RECORDS SHOWN:
──────────

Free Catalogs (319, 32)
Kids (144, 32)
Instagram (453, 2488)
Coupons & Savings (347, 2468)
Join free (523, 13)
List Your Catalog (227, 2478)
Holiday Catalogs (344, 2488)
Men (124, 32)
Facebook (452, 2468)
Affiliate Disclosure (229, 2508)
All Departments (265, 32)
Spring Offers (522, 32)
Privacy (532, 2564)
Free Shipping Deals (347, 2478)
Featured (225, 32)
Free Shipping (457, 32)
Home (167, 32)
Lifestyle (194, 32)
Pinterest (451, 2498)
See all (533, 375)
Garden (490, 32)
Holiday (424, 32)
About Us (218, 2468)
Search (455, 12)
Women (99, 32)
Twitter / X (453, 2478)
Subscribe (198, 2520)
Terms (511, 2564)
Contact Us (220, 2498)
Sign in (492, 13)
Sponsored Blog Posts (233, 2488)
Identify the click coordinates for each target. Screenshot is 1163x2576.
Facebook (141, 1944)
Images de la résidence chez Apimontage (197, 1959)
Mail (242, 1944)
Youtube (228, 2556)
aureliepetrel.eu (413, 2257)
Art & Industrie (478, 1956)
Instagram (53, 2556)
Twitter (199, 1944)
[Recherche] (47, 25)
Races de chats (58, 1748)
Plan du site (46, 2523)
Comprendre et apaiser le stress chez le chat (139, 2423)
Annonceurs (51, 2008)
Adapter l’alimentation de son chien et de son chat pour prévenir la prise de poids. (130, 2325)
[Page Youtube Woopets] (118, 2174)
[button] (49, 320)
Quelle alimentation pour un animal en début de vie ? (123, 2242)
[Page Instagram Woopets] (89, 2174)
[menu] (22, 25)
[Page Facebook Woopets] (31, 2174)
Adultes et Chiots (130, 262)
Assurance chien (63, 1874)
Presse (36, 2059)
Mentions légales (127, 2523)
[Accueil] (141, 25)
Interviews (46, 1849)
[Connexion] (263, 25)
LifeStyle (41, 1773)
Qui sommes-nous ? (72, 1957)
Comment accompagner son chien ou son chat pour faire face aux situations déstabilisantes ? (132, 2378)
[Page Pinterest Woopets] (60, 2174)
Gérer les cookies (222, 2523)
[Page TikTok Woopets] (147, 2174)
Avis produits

──────────

THE PROBLEM: Once you find the line containing "[Recherche] (47, 25)", stop: reproduce exactly that line and every line of the data before it, and nothing else.

FINISHED EXERCISE:
Free Catalogs (319, 32)
Kids (144, 32)
Instagram (453, 2488)
Coupons & Savings (347, 2468)
Join free (523, 13)
List Your Catalog (227, 2478)
Holiday Catalogs (344, 2488)
Men (124, 32)
Facebook (452, 2468)
Affiliate Disclosure (229, 2508)
All Departments (265, 32)
Spring Offers (522, 32)
Privacy (532, 2564)
Free Shipping Deals (347, 2478)
Featured (225, 32)
Free Shipping (457, 32)
Home (167, 32)
Lifestyle (194, 32)
Pinterest (451, 2498)
See all (533, 375)
Garden (490, 32)
Holiday (424, 32)
About Us (218, 2468)
Search (455, 12)
Women (99, 32)
Twitter / X (453, 2478)
Subscribe (198, 2520)
Terms (511, 2564)
Contact Us (220, 2498)
Sign in (492, 13)
Sponsored Blog Posts (233, 2488)
Identify the click coordinates for each target. Screenshot is 1163x2576.
Facebook (141, 1944)
Images de la résidence chez Apimontage (197, 1959)
Mail (242, 1944)
Youtube (228, 2556)
aureliepetrel.eu (413, 2257)
Art & Industrie (478, 1956)
Instagram (53, 2556)
Twitter (199, 1944)
[Recherche] (47, 25)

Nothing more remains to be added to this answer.